--- RECORD EXTRACTS ---

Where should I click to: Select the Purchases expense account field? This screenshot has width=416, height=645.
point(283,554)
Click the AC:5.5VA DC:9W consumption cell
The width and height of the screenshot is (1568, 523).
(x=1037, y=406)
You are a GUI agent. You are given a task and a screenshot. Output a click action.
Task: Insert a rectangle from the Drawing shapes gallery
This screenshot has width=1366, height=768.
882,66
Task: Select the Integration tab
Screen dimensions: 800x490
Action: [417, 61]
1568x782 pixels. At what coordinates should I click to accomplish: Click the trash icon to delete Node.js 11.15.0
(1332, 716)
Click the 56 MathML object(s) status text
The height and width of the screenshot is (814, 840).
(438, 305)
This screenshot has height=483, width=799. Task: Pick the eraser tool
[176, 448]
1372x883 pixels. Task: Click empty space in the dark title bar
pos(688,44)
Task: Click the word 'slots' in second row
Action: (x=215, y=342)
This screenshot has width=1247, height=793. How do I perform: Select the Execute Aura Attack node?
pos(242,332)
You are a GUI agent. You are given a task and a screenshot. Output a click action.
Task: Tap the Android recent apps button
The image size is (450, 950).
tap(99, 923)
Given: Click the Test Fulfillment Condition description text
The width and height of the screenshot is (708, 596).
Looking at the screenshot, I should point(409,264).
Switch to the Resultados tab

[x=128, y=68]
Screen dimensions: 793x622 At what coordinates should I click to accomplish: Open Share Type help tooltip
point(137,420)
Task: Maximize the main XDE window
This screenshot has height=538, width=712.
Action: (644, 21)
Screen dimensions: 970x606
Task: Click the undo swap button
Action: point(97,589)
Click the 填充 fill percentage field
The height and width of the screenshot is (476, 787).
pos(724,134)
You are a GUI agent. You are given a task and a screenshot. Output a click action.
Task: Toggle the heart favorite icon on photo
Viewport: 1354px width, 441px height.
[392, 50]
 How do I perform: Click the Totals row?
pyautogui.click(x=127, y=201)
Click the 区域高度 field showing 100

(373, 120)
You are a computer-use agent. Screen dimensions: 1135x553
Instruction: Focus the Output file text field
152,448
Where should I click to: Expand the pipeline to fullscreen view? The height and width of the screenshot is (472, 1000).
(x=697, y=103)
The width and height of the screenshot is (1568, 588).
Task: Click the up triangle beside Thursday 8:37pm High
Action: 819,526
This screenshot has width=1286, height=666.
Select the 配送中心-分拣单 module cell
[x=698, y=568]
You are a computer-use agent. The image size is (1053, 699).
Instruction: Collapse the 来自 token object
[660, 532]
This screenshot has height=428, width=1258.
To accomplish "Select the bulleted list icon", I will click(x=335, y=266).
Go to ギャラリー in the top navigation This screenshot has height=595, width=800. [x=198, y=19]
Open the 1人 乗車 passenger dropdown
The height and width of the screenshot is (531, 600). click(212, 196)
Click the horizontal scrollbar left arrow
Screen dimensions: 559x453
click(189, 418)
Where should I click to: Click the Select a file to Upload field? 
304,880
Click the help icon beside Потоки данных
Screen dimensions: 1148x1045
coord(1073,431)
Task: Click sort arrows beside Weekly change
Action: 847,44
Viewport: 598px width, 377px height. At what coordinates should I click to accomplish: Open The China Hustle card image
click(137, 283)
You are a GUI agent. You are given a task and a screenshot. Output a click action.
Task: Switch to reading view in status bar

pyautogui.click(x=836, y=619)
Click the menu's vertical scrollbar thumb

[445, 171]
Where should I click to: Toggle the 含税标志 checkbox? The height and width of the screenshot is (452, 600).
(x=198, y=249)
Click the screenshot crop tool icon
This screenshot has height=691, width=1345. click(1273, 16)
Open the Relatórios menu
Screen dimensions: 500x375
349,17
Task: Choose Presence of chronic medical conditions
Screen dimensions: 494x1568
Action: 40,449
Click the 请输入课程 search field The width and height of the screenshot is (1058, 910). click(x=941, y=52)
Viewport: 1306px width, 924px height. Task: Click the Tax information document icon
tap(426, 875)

---

▶ ASSIGNED TASK: Go through the data and return each line where the word "computer" appears.

▶ TASK SOLUTION:
You are a computer-use agent. Screen dimensions: 1135x553
You are a computer-use agent. The image size is (1053, 699).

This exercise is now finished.